The nerve-gas attack crossed a “red line” set by Obama last year, risking a showdown with the U.S. Air Force.
But Assad is focused on wining his war, said Donnelly. “If he needs to gas another town to defeat the opposition, he’ll do it,” Donnelly said.
The Iranians also gain from a limited U.S. strike because it would demonstrate Obama’s reluctance to use force for serious goals, said Donnelly. “Everybody in the region will observe that it is an ineffective measure,” he said.
After a missile strike, the Iranians will use it for propaganda, he said.
In his Tuesday statement, Obama repeatedly emphasized that he’s planning a limited strike, yet also suggested that he’s trying to overthrow Assad.
“So the key point that I want to emphasize to the American people: The military plan that has been developed by the joint chiefs and that I believe is appropriate is proportional. It is limited. It does not involve boots on the ground. This is not Iraq and this is not Afghanistan,” he said.
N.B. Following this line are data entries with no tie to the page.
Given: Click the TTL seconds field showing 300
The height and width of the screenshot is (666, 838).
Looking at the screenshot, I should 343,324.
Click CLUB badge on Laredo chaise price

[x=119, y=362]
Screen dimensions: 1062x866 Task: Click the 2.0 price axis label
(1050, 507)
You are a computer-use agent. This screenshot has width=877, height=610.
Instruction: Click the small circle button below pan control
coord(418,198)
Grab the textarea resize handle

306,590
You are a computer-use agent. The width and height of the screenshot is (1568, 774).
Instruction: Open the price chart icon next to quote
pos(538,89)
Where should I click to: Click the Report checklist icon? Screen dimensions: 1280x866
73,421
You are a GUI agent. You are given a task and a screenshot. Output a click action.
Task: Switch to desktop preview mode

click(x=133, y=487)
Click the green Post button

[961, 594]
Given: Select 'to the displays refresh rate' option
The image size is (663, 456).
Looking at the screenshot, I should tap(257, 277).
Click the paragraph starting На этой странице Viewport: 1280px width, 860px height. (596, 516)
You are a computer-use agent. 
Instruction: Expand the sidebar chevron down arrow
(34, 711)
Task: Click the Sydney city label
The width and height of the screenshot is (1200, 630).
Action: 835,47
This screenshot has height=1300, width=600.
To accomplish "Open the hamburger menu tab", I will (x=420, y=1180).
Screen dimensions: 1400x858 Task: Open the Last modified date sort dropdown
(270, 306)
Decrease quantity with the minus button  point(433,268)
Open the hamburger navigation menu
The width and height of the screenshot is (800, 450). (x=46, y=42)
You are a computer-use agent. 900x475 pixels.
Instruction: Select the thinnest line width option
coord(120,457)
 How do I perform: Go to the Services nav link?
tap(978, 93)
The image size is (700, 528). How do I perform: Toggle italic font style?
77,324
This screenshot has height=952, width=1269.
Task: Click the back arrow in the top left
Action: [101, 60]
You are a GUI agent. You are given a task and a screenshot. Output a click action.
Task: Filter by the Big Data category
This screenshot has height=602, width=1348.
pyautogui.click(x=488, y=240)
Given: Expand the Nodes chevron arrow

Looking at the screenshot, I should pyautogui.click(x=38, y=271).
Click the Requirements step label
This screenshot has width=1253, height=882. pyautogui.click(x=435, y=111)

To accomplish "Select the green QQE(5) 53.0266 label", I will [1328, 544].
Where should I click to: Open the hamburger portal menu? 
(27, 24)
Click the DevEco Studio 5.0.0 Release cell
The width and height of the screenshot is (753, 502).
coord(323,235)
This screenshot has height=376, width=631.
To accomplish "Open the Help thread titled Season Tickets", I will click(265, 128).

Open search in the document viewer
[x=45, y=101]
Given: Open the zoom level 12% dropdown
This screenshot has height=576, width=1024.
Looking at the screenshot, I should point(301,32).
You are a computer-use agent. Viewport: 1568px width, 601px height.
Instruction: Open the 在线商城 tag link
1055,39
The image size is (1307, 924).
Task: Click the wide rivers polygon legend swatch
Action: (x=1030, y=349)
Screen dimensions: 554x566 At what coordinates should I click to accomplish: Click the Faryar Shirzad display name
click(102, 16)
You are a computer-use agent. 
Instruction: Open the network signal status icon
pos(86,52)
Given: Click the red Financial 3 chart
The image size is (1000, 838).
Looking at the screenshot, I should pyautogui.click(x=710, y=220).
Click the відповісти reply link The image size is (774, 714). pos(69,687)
But he also said the strike “also fits into a broader strategy that we have … of strengthening of the opposition and the diplomatic and economic and political pressure required [to] … bring peace and stability not only to Syria but to the region.”
There’s no real tension between Obama’s limited means and the unlimited price he is apparently trying to impose on Assad, said Donnelly. That’s because Obama’s regime-change policy is only an “abstract goal,” he said.
Obama and leaders from several other countries are providing aid and weapons to the rebels via classified programs. The other countries include Turkey and Saudi Arabia. So far, the U.S. aid has been insufficient to overcome Syria’s military, which is backed by Iran and Iran’s proxy, Hezbollah.